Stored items
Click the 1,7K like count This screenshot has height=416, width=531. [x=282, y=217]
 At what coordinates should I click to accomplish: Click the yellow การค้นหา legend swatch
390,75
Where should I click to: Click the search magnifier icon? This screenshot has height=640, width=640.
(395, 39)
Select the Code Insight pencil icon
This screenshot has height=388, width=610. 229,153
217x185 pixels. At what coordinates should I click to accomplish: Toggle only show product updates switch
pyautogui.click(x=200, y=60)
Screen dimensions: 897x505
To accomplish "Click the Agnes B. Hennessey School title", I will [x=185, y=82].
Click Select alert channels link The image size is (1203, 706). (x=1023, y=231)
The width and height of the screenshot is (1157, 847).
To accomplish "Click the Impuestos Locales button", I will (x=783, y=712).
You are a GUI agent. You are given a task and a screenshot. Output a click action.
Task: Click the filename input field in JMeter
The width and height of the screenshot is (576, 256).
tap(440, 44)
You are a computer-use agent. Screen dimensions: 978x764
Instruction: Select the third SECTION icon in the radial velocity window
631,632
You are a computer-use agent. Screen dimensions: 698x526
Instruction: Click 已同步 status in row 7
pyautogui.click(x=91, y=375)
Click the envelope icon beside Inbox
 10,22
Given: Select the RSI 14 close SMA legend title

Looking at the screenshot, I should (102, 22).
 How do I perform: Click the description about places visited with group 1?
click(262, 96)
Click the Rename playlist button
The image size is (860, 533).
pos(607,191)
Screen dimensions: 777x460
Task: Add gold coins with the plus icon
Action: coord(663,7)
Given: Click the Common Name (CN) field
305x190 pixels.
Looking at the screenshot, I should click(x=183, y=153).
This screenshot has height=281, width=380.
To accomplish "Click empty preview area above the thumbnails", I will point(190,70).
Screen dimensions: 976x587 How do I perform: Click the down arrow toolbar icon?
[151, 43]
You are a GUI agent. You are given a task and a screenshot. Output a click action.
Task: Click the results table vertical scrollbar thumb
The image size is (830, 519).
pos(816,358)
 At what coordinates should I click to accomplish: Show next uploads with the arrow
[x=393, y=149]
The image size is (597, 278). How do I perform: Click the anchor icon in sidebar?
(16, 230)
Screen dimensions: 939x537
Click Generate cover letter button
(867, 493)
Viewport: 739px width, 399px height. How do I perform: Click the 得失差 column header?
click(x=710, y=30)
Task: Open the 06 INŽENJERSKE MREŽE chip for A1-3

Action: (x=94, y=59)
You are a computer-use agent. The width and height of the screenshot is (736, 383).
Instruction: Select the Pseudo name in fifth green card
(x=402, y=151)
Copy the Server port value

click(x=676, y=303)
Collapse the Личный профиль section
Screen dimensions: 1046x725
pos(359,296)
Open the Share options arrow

What you are asked to do: Word for word, restate all of the entries.

Task answer:
Click the 1,7K like count This screenshot has height=416, width=531. [x=282, y=217]
 At what coordinates should I click to accomplish: Click the yellow การค้นหา legend swatch
390,75
Where should I click to: Click the search magnifier icon? This screenshot has height=640, width=640.
(395, 39)
Select the Code Insight pencil icon
This screenshot has height=388, width=610. 229,153
217x185 pixels. At what coordinates should I click to accomplish: Toggle only show product updates switch
pyautogui.click(x=200, y=60)
Screen dimensions: 897x505
To accomplish "Click the Agnes B. Hennessey School title", I will [x=185, y=82].
Click Select alert channels link The image size is (1203, 706). (x=1023, y=231)
The width and height of the screenshot is (1157, 847).
To accomplish "Click the Impuestos Locales button", I will (x=783, y=712).
You are a GUI agent. You are given a task and a screenshot. Output a click action.
Task: Click the filename input field in JMeter
The width and height of the screenshot is (576, 256).
tap(440, 44)
You are a computer-use agent. Screen dimensions: 978x764
Instruction: Select the third SECTION icon in the radial velocity window
631,632
You are a computer-use agent. Screen dimensions: 698x526
Instruction: Click 已同步 status in row 7
pyautogui.click(x=91, y=375)
Click the envelope icon beside Inbox
 10,22
Given: Select the RSI 14 close SMA legend title

Looking at the screenshot, I should (102, 22).
 How do I perform: Click the description about places visited with group 1?
click(262, 96)
Click the Rename playlist button
The image size is (860, 533).
pos(607,191)
Screen dimensions: 777x460
Task: Add gold coins with the plus icon
Action: coord(663,7)
Given: Click the Common Name (CN) field
305x190 pixels.
Looking at the screenshot, I should click(x=183, y=153).
This screenshot has height=281, width=380.
To accomplish "Click empty preview area above the thumbnails", I will point(190,70).
Screen dimensions: 976x587 How do I perform: Click the down arrow toolbar icon?
[151, 43]
You are a GUI agent. You are given a task and a screenshot. Output a click action.
Task: Click the results table vertical scrollbar thumb
The image size is (830, 519).
pos(816,358)
 At what coordinates should I click to accomplish: Show next uploads with the arrow
[x=393, y=149]
The image size is (597, 278). How do I perform: Click the anchor icon in sidebar?
(16, 230)
Screen dimensions: 939x537
Click Generate cover letter button
(867, 493)
Viewport: 739px width, 399px height. How do I perform: Click the 得失差 column header?
click(x=710, y=30)
Task: Open the 06 INŽENJERSKE MREŽE chip for A1-3

Action: (x=94, y=59)
You are a computer-use agent. The width and height of the screenshot is (736, 383).
Instruction: Select the Pseudo name in fifth green card
(x=402, y=151)
Copy the Server port value

click(x=676, y=303)
Collapse the Личный профиль section
Screen dimensions: 1046x725
pos(359,296)
Open the Share options arrow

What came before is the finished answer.